▶ **Your objective**:
Retype the records below word for word and omit any image.

☆ ☆ ☆ ☆

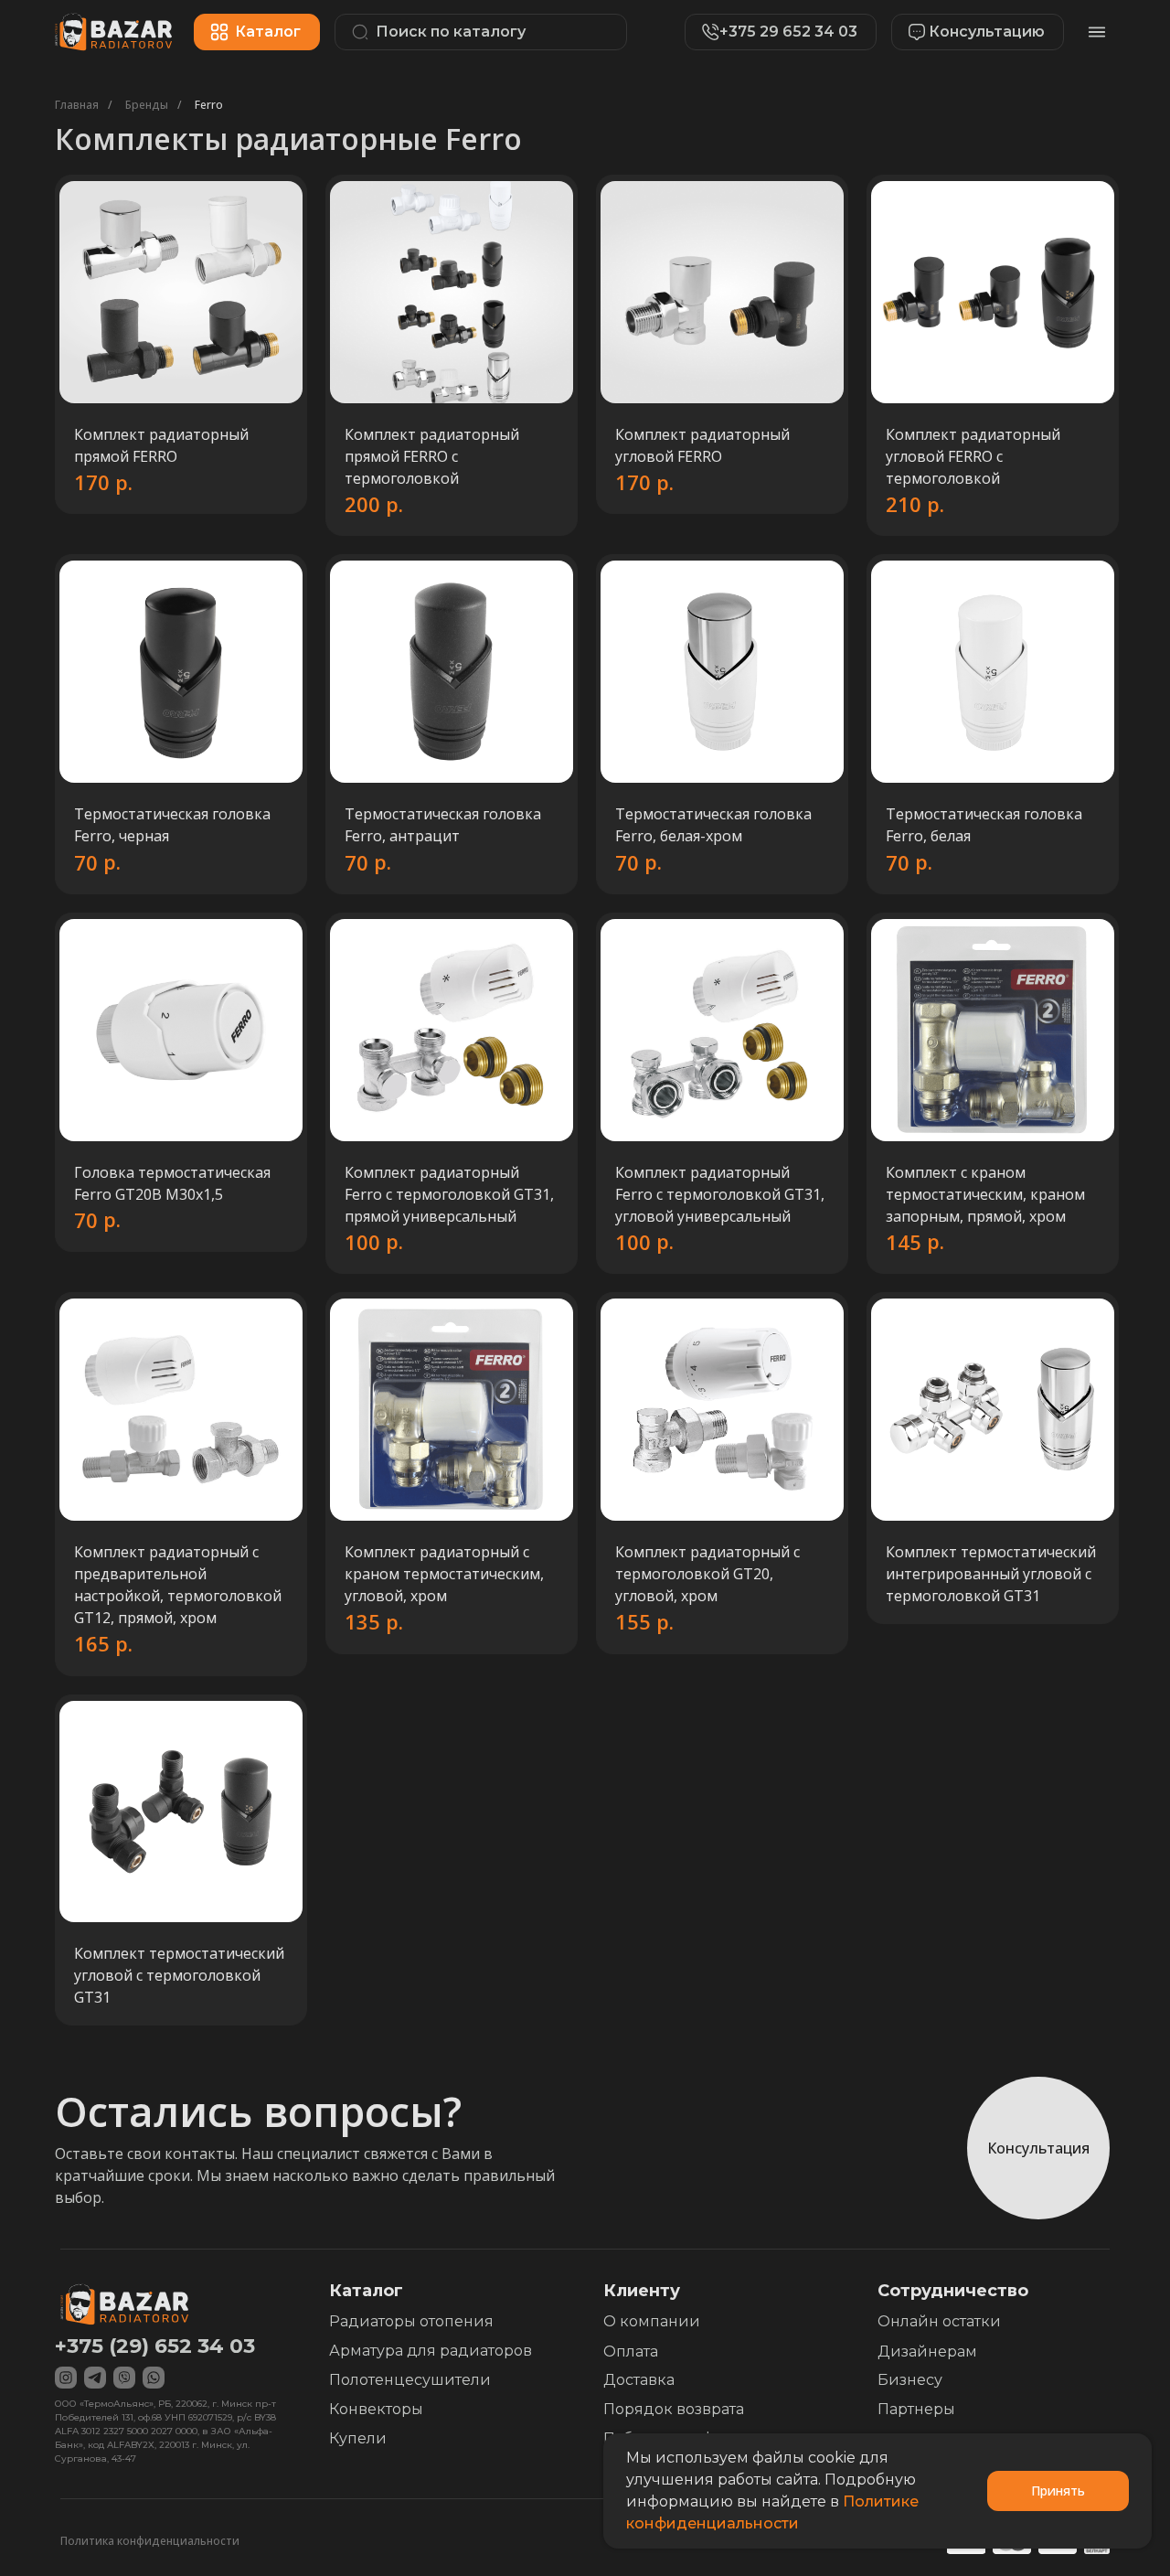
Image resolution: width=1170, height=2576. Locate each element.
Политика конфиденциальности (149, 2541)
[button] (968, 32)
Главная (77, 104)
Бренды (146, 104)
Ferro (209, 104)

☆ ☆ ☆ ☆

▶ **Answer to this problem**:
Image resolution: width=1170, height=2576. Locate each element.
Политика конфиденциальности (149, 2541)
[button] (968, 32)
Главная (77, 104)
Бренды (146, 104)
Ferro (209, 104)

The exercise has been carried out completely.